The comments were obviously directed to the businesspeople, who had complained about the fees involved in the tests.

Villagomez said the tests for tuberculosis and sex-related diseases were done by private clinics, not by the government hospital. He said the $20 charged for health certificates was used to process documents.

The health department began the tests in February, after a protracted negotiation with business leaders.

Health officials went ahead with the tests despite concerns that they might be discriminatory because they cover only the foreign workers.

The reasoning given had been that foreign workers are potential carriers of communicable diseases since many of them come from countries with high rate of tuberculosis.

Fees were to be borne by the employers.

Recently, health officials and the businesspeople came to a head again over a new proposal to medically screen food handlers.

Critics said with the economy turning sour, the plan is clearly ill-timed.

But the health department was unshaken by the opposition, saying it has no plans of abandoning the plan.

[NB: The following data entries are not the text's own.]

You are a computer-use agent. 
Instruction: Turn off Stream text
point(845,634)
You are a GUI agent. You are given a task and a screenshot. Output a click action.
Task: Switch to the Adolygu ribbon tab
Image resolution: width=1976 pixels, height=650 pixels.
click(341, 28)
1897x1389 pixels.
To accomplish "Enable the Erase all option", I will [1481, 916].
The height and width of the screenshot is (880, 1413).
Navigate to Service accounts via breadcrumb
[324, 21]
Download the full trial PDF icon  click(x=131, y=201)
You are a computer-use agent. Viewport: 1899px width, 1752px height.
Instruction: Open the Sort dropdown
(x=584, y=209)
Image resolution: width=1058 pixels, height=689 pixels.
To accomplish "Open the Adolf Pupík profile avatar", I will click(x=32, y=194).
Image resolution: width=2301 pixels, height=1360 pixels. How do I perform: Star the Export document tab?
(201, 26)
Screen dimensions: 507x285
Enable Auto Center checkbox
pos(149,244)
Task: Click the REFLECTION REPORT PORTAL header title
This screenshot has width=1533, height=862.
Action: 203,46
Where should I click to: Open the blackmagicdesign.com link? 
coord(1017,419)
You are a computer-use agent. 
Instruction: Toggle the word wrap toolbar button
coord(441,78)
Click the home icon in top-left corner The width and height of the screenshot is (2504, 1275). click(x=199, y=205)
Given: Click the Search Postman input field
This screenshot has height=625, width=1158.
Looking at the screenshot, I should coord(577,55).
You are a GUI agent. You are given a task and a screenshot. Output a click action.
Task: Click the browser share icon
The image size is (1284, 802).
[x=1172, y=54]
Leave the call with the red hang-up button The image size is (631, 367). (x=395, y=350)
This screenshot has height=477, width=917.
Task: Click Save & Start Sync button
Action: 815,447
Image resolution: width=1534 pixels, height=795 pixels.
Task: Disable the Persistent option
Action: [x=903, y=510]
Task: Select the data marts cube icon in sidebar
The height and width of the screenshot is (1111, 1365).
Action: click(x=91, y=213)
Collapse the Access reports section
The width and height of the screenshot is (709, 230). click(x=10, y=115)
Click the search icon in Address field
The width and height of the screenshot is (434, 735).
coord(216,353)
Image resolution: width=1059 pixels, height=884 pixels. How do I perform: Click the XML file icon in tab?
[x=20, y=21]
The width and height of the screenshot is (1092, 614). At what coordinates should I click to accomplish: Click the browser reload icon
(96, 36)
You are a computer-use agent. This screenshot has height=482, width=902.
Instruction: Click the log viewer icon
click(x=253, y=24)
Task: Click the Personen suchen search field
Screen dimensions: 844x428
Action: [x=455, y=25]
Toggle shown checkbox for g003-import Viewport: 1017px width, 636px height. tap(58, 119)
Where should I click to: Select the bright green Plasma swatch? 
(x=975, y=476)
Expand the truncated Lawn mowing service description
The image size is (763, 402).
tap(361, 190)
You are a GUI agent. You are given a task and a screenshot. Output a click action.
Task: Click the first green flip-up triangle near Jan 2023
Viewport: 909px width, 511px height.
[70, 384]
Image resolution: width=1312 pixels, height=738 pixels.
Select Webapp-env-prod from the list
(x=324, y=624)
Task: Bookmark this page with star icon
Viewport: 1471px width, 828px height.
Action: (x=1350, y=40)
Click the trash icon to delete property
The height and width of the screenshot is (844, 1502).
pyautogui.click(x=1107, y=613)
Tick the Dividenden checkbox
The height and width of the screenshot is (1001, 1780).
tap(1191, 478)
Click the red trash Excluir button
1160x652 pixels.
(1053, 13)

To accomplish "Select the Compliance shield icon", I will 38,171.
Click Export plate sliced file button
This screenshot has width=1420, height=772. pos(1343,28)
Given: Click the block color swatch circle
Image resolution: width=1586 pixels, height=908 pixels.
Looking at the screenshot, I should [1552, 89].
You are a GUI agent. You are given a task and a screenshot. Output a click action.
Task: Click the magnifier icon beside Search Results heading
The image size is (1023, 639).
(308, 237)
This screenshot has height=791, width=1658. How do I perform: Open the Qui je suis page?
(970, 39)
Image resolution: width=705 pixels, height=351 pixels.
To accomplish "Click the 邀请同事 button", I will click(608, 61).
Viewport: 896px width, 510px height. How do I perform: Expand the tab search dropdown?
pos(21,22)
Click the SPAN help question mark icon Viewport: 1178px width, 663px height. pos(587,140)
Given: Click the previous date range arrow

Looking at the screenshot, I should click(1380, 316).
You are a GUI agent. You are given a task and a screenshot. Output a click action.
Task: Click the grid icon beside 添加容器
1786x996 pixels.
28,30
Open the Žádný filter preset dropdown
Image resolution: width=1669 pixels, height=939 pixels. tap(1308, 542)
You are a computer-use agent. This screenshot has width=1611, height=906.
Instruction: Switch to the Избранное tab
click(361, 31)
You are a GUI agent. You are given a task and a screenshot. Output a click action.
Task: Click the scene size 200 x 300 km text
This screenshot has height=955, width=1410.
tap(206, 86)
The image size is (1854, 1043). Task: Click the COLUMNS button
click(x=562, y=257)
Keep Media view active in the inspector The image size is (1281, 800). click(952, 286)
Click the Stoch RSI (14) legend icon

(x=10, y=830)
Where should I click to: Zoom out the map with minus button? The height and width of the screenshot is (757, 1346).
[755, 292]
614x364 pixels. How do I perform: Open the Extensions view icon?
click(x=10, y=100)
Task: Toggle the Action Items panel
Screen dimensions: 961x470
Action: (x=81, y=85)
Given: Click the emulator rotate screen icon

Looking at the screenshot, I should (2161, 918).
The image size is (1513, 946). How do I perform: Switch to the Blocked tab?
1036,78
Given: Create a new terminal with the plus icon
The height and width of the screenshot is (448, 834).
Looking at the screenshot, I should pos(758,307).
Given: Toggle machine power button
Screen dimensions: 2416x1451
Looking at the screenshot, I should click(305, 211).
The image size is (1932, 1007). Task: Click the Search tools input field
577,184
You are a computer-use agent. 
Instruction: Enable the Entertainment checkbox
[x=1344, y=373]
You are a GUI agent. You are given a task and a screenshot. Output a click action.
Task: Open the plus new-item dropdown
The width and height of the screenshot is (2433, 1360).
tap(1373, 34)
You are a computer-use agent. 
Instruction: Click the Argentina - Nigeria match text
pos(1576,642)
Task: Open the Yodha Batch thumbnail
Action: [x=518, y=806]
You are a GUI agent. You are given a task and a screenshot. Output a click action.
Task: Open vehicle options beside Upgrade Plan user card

“They are making an issue about the food handlers’ test. The test for food handlers is obviously more intensive because of the nature of what they are doing. We’re doing this to ensure a healthy community. Again, its proceeds will not go to the Department of Public Health,” Villagomez said.

Villagomez apparently also is not swayed by a ruling from the Equal Employment Opportunity Commission about the discriminatory nature of the tests.

The commission recently ordered a job reinstatement for an employee who, after being terminated in a cost-cutting program, used the tests to support a labor complaint, alleging bias for singling out foreign workers to be tested.